The Guardian - And now for the good news
  • changing the decor becomes the new treat: People who would previously move to upgrade are now likely to sit tight and upgrade their current property. I predict a resurgence of the DIY/home-making on a budget programme. Q. What do you need when you change the decor? A. New artwork for the walls!
The conjunction of economic earthquake with climate change seems to have startled many into a new consciousness. Vegetable seeds are outselling flower seeds in many garden centres. People are planning to grow food and cancel flights because they want to lead safer, smaller-scale and more controllable lives.
The Guardian - Consuming anxiety
  • fresh props for the still life paintings: Going green is the new Gucci! If you're now contemplating growing your own vegetables remember they can be even more cost-effective if you use them as still life models prior to reaching the chopping board. (I'm going to keep photographing veggies! Memo to self - think about a new veggie series!)
  • the dream studio may now be possible: Property prices are dropping and are likely to continue to do so for some time. Which means ones of two things. If you're middle aged and mortgage free and always dreamed of having a house with a studio, you might want to start thinking seriously about whether this might now be possible. Alternatively, maybe you have grown-up kids who haven't been able to move out because of property prices. After a spate of saving, they'll now be able to think about being able to afford a property - and free up that bedroom for you!
  • new places to hang or place artwork Look out for new opportunities to hang your work for sale. For example, restaurants will take a bit hit in a recession and may well be on the lookout for new ways of making their service offering look more attractive.
  • We're all in the same boat. Hopefully this means that we might get some sort of global accord out of this mess and some economic strategies which might avoid 'boom and bust' ever happening again
Do please comment below if you can think of any more bright spots on the horizon.

and finally..........

My contribution to all of this is a commitment to continue to promote genuine success stories in 'who's making a mark' each week. Sharing stories of your successes and how they came about is one of the ways that we can all feel re-energised and hopeful when the going gets tough.

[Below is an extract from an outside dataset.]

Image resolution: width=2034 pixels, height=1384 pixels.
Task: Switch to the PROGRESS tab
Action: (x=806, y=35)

If you've posted about your success story or a relevant story to cheer us all up on your blog and want to make sure I read it feel free to drop me a line with a link to your blog post or leave a comment below. This is how to contact me.

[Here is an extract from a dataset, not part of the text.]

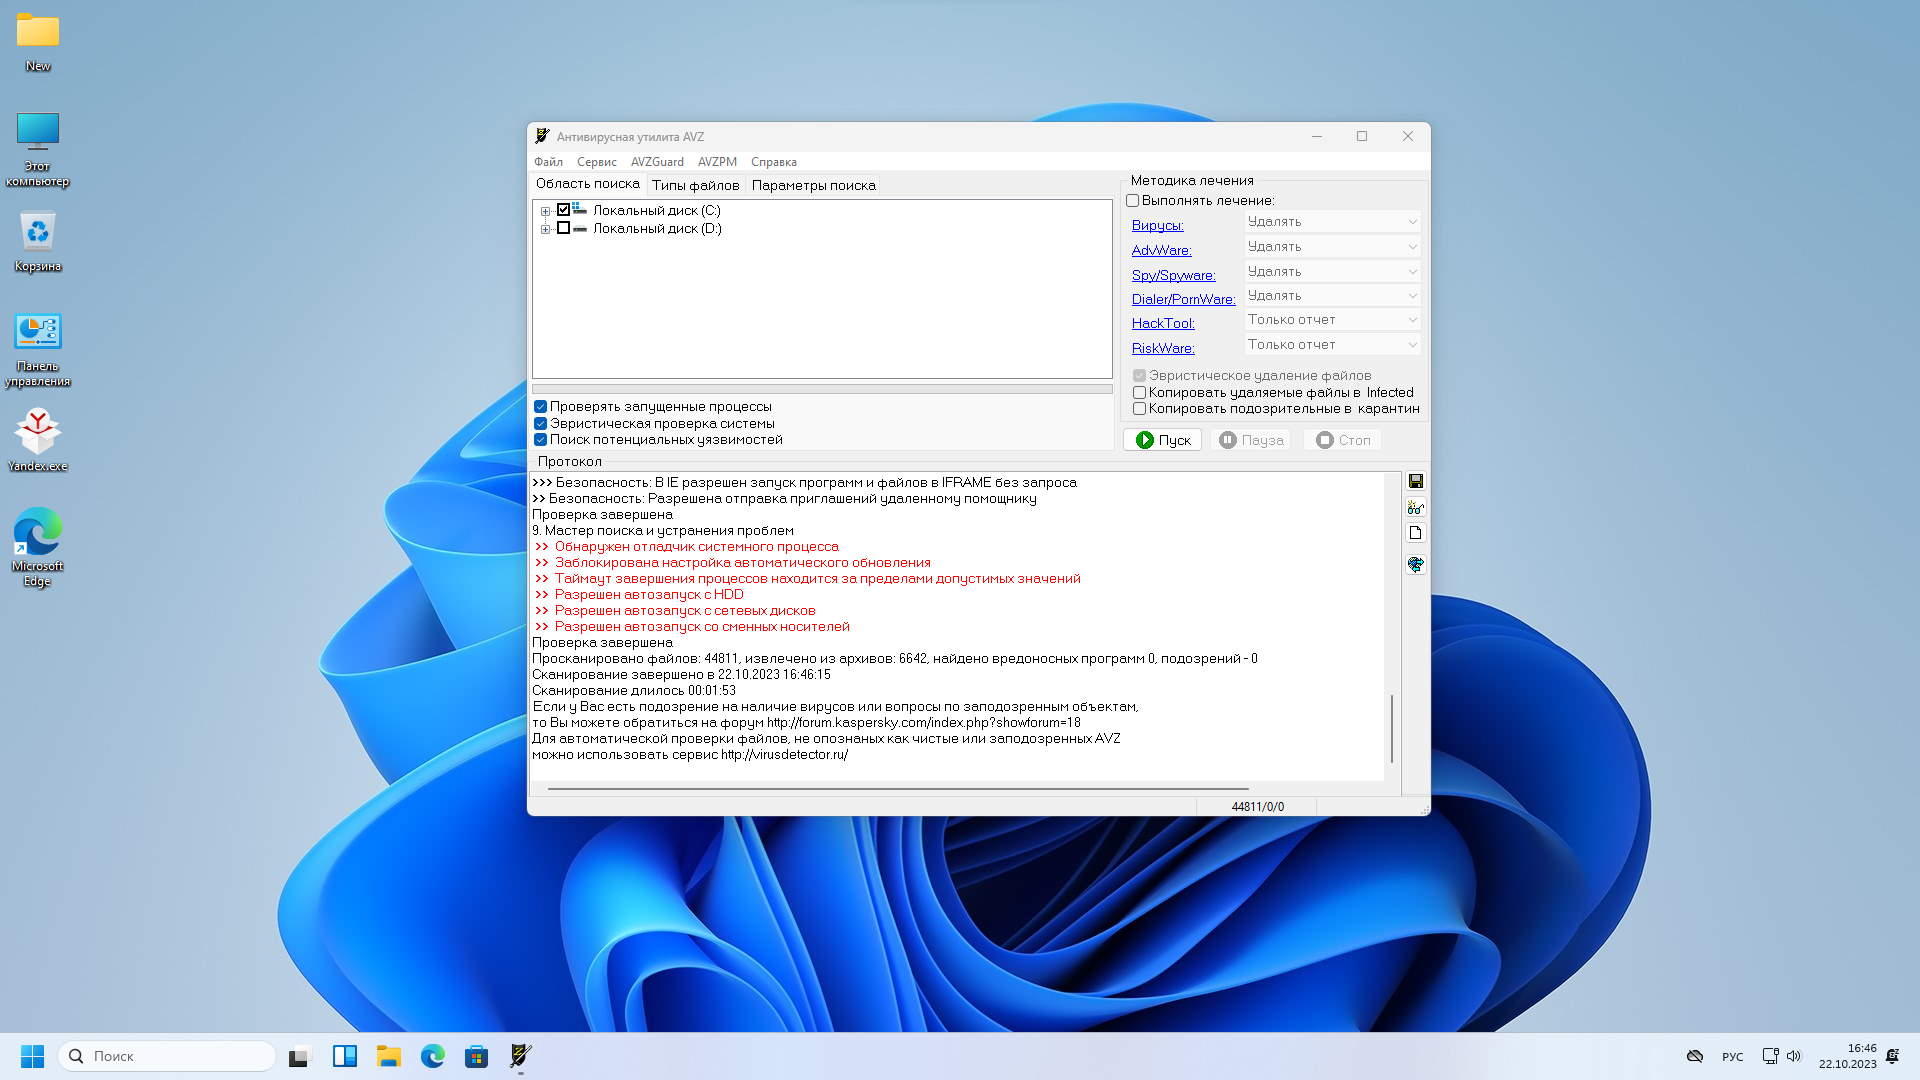Viewport: 1920px width, 1080px height.
Task: Open the AVZGuard menu
Action: (x=657, y=162)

Links: Art and the Economy - Resources for Artists


  1. Oh I love you Katherine, your glass is always half full!!!!

  2. Thanks for lighting a path with a bit of cheer during a time it's too easy to feel buried in the darkness!

  3. Canadian Artist Walter J. Phillips (born in the UK) survived the great depression as a watercolor artist, and raised a family as well.

    He was a master of the watercolor woodcut, and perhaps this filled a niche market at the time.

    None the less, creative individuals will often find or create opportunities even in the darkest economic times.